Узенькие глазки хозяйки расширились. Из них выглянули зрачки, тяжелые и тоскливые, как у ее обеспокоенной дочери с пробором в черных волосах и с опущенными плечами. Женщина явно боялась переспросить, чтобы не узнать слишком много. Она вздохнула, оплакивая свою горькую вдовью судьбу, и потопала по подтаявшему снегу назад, в дом.
Поведет ли гомельчанин себя, как в Валкениках повел себя Йосеф-варшавянин, обманувший молодую кухарку в валкеникской начальной ешиве, или же гомельчанин честнее и действительно женится на дочери квартирной хозяйки? Цемах не мог дать себе ответ на этот вопрос и подумал, что, если даже гомельчанин сдержит обещание, он все равно ничтожный и скользкий человечишка. Он ведь убедил себя, что Генех-малоритчанин взял его к себе для собственной выгоды, а не ради него, не ради того, чтобы спасти больного; и что Генех стал женихом дочери хозяйки тоже для собственной выгоды, а не ради него. Любой парень в ешиве скорбит о смерти малоритчанина больше, чем он. Может, он боится, как бы его не сглазили из-за того, что он остался живым? Может, он еще и завидует усопшему из-за того, что того так расхваливают? Даниэл-гомельчанин знает, что его бы так не оплакивали и так бы по нему не убивались. У Мойше Хаята-логойчанина тоже есть претензии к Новогрудку, но он блуждает и ищет хоть что-то. Что он делает теперь и на что живет? Знакомых в светской среде у него нет, а ешиботники с ним не общаются.
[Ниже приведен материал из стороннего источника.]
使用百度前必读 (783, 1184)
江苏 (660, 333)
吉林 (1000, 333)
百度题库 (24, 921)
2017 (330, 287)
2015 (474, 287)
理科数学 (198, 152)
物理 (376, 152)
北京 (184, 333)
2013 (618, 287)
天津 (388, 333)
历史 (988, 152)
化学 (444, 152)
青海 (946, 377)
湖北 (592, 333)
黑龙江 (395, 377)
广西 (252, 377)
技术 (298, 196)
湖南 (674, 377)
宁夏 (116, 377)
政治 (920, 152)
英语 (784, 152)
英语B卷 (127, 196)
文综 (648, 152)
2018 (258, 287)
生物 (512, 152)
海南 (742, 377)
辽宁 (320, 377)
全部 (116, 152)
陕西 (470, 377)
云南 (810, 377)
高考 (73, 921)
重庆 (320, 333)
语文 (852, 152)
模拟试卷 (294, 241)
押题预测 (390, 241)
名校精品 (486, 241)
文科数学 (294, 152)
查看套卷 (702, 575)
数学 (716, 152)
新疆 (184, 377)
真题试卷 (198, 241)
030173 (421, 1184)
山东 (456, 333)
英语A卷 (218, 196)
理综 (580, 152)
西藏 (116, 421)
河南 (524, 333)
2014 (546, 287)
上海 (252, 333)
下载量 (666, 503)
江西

Надо ведь, по крайней мере, узнать, не голодает ли он… И вместо того, чтобы идти по протоптанной дороге от главной улицы к ешиве, Цемах побрел через сугробы боковых переулков к логойчанину.
По длинному, узкому и извилистому коридору, в котором он однажды, ночью прошлого Судного дня, уже нащупывал себе путь в темноте, он приблизился к комнатке, располагавшейся в дальнем конце. Из-за закрытой двери Цемах отчетливо услыхал разговор и узнал голоса ешиботников, которые еще мальчишками сидели в его группе аскетов.
— Судя по тому, что социалисты не верят в Тору, полученную с Небес, и не верят в то, что люди бедны или богаты по воле Провидения, они, с их точки зрения, не являются неправыми в своем желании переделать мир, — горячился Янкл-полтавчанин.
Логойчанин спорил с ним и говорил, что Янкл все еще мусарник. Только раньше он считал, что человек должен начать с того, чтобы переделать самого себя, а теперь считает, что невозможно переделать себя, если не изменить весь порядок жизни. Однако он остался мусарником и человеком, заботящимся обо всем мире.
— Я же не хочу ни о ком заботиться, я хочу наслаждаться жизнью.
— Если деление на богатых и бедных по сути несправедливо, то не может быть, чтобы такова была воля Провидения, — услышал Цемах голос Хайкла-виленчанина.